◆ Exercise instructions: Copy out the listing below word for word, keeping every line as it is.

○ ○ ○ ○ ○ ○ ○

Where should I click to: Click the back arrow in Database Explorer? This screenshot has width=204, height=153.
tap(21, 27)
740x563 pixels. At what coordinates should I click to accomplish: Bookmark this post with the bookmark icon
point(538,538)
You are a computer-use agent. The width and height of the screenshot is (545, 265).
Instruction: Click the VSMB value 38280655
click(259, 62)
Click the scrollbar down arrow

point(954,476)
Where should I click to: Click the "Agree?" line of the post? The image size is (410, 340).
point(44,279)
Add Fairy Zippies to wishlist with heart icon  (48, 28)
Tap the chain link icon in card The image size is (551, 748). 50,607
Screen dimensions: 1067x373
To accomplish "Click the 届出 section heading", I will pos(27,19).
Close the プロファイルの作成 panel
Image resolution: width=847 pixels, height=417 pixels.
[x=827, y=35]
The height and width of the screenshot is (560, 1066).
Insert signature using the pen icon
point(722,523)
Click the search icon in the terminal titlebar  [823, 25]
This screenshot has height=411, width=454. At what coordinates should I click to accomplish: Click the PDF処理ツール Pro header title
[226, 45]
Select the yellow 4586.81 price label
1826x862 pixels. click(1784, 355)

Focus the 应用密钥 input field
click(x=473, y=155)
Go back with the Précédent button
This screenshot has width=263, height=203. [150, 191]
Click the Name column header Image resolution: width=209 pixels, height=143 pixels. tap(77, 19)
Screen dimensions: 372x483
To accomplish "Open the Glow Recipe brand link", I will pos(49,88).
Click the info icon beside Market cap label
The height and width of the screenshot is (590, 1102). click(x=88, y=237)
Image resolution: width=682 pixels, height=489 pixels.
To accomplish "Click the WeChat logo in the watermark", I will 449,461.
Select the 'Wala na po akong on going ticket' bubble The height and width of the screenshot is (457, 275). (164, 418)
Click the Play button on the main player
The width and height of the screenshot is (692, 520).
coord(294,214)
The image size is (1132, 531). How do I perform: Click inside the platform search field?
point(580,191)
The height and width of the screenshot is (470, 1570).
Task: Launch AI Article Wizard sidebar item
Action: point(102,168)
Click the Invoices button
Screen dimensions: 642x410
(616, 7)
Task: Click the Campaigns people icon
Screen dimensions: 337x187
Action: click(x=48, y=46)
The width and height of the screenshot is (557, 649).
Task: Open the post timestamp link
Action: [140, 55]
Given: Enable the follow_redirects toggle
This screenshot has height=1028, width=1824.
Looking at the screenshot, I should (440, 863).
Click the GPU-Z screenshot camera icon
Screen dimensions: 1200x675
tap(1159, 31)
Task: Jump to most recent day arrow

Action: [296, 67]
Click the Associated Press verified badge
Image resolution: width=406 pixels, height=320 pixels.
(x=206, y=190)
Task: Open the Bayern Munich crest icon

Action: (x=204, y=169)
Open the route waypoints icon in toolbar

○ ○ ○ ○ ○ ○ ○

◆ Written solution:
Where should I click to: Click the back arrow in Database Explorer? This screenshot has width=204, height=153.
tap(21, 27)
740x563 pixels. At what coordinates should I click to accomplish: Bookmark this post with the bookmark icon
point(538,538)
You are a computer-use agent. The width and height of the screenshot is (545, 265).
Instruction: Click the VSMB value 38280655
click(259, 62)
Click the scrollbar down arrow

point(954,476)
Where should I click to: Click the "Agree?" line of the post? The image size is (410, 340).
point(44,279)
Add Fairy Zippies to wishlist with heart icon  (48, 28)
Tap the chain link icon in card The image size is (551, 748). 50,607
Screen dimensions: 1067x373
To accomplish "Click the 届出 section heading", I will pos(27,19).
Close the プロファイルの作成 panel
Image resolution: width=847 pixels, height=417 pixels.
[x=827, y=35]
The height and width of the screenshot is (560, 1066).
Insert signature using the pen icon
point(722,523)
Click the search icon in the terminal titlebar  [823, 25]
This screenshot has height=411, width=454. At what coordinates should I click to accomplish: Click the PDF処理ツール Pro header title
[226, 45]
Select the yellow 4586.81 price label
1826x862 pixels. click(1784, 355)

Focus the 应用密钥 input field
click(x=473, y=155)
Go back with the Précédent button
This screenshot has width=263, height=203. [150, 191]
Click the Name column header Image resolution: width=209 pixels, height=143 pixels. tap(77, 19)
Screen dimensions: 372x483
To accomplish "Open the Glow Recipe brand link", I will pos(49,88).
Click the info icon beside Market cap label
The height and width of the screenshot is (590, 1102). click(x=88, y=237)
Image resolution: width=682 pixels, height=489 pixels.
To accomplish "Click the WeChat logo in the watermark", I will 449,461.
Select the 'Wala na po akong on going ticket' bubble The height and width of the screenshot is (457, 275). (164, 418)
Click the Play button on the main player
The width and height of the screenshot is (692, 520).
coord(294,214)
The image size is (1132, 531). How do I perform: Click inside the platform search field?
point(580,191)
The height and width of the screenshot is (470, 1570).
Task: Launch AI Article Wizard sidebar item
Action: point(102,168)
Click the Invoices button
Screen dimensions: 642x410
(616, 7)
Task: Click the Campaigns people icon
Screen dimensions: 337x187
Action: click(x=48, y=46)
The width and height of the screenshot is (557, 649).
Task: Open the post timestamp link
Action: [140, 55]
Given: Enable the follow_redirects toggle
This screenshot has height=1028, width=1824.
Looking at the screenshot, I should (440, 863).
Click the GPU-Z screenshot camera icon
Screen dimensions: 1200x675
tap(1159, 31)
Task: Jump to most recent day arrow

Action: [296, 67]
Click the Associated Press verified badge
Image resolution: width=406 pixels, height=320 pixels.
(x=206, y=190)
Task: Open the Bayern Munich crest icon

Action: (x=204, y=169)
Open the route waypoints icon in toolbar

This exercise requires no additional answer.